変種ヨンガシという寄生虫が人間の体内に入りこみ、短い潜伏期間で人間の脳を操縦して、水の中に飛び込むように誘導して溺死させる。感染経路としては、川の水の中に含まれて流れ、行楽シーズンで遊びにきていた人たちが川に入ったとき、口や肛門から体内に入り込んで感染したと推測されている。多くの死者が出たことで国内を揺るがし、人々が恐怖に陥るパニックものである。チェヒョクの家族を中心にスポットを当てて、人間ドラマの要素を取り入れ、さらにこの出来事がどのようにして起こったのかを追うサスペンス要素も取り入れている。
症状の段階をチェヒョクの家族の様子で表現されているのだ。まず食欲が旺盛になり、次に摂取量に比べて体重が全く増えない、最後に深刻な口渇になり水を大量に飲みだす。それを超えると水を求めて、川や池に飛び込んだり、浴槽に潜る行為をして溺死するのだ。
パニックものとして、何が原因で感染症を引き起こっているのか、感染したときの対策、特効薬などがあるのか、これらをタイミングよくオープンにしていくことで出来が決まると思われる。本作品の場合は、序盤から原因が変種ヨンガシという寄生虫、解決策となる特効薬がわかって、唐突に物事が進んでいくので、あまりにも単純な形にみえてしまっている。

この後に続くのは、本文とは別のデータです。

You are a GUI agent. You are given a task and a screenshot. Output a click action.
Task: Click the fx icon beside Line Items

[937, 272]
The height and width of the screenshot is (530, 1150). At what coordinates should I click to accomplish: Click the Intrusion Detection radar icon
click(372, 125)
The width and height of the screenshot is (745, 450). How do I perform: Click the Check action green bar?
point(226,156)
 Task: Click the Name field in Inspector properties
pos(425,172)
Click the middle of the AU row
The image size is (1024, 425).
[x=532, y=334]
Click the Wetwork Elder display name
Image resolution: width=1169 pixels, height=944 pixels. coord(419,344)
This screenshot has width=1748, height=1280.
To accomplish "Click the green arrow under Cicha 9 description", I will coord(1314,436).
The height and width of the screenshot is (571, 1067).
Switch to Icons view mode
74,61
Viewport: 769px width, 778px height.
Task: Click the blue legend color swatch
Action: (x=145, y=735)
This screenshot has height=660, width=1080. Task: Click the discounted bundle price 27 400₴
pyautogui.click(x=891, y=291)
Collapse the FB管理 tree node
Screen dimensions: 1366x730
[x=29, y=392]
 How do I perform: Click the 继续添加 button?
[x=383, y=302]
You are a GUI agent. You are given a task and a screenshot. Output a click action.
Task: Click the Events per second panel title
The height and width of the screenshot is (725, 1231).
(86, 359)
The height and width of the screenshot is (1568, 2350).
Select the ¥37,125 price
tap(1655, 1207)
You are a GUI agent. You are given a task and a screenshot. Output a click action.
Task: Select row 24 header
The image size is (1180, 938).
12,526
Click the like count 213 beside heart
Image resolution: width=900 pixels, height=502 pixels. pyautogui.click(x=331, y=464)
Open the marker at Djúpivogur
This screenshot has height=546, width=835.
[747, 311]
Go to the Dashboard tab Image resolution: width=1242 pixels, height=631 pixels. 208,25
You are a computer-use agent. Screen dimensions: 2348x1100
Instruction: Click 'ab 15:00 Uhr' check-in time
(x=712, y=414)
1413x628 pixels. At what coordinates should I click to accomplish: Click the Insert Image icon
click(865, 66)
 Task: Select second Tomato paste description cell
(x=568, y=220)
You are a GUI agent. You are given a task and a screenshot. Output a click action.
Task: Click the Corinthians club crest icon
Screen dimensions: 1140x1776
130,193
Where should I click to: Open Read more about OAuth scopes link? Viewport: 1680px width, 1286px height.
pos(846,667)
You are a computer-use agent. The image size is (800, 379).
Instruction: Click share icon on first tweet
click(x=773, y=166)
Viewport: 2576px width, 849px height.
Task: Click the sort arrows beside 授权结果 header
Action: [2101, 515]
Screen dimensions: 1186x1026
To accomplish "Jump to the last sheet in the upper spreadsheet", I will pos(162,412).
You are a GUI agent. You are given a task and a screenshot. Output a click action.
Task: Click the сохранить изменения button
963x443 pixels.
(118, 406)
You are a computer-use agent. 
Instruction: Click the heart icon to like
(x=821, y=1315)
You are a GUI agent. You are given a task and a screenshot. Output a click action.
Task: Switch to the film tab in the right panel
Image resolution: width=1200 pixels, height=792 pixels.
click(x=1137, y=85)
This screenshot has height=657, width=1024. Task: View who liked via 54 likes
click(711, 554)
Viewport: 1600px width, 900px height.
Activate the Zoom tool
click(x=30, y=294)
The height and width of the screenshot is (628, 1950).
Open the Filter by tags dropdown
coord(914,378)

人々の行動や死に方がかなり興味深く映しているのがみえる。感染者の死に方は、水を求めて川に飛び込み、うつ伏せの状態で死亡しているのだ。水を欲しがる感染者の動きは、水を強く求める姿をみせて、自制心を持って耐える人もいたり、欲に負けて死んでしまう人をみせている。また、チョア製薬会社の正門で、感染者やその家族たちが特効薬を求める姿をみせており、我先に走る人たちの姿をみせている。人がうじゃうじゃ出てきてゾンビ作品のようにみえてしまい、ちょっと違う意味で面白みがある。
感染した妻と子供たちのために薬を求めて奔走するチェヒョク、この感染症に効く唯一の薬が製造終了になっており製造元であるチョア製薬会社の陰謀を探るチェピル刑事、変異したヨンガシの解明や対策をする研究者の一員のヨンジュ、感染者が隔離された避難所で症状に耐えて夫を待つ妻キョンスンと子供たち、といった人間ドラマを絡まして盛り上げている。原因が変種ヨンガシという地味な生物なため、映像として迫力不足で、結局は大勢の人たちが登場することで補っている。原因と解決策を序盤にみせているから、何故このようなことが起こったのかを追うチェピル刑事のサスペンス要素で中盤以降みせるようにしている。チェヒョク家族の部分に心を打たれた人なら多少プラスにみえるが、ご都合主義な作りが多かったり、不自然なシーンが幾つかあることで、全体構成として変に感じられた。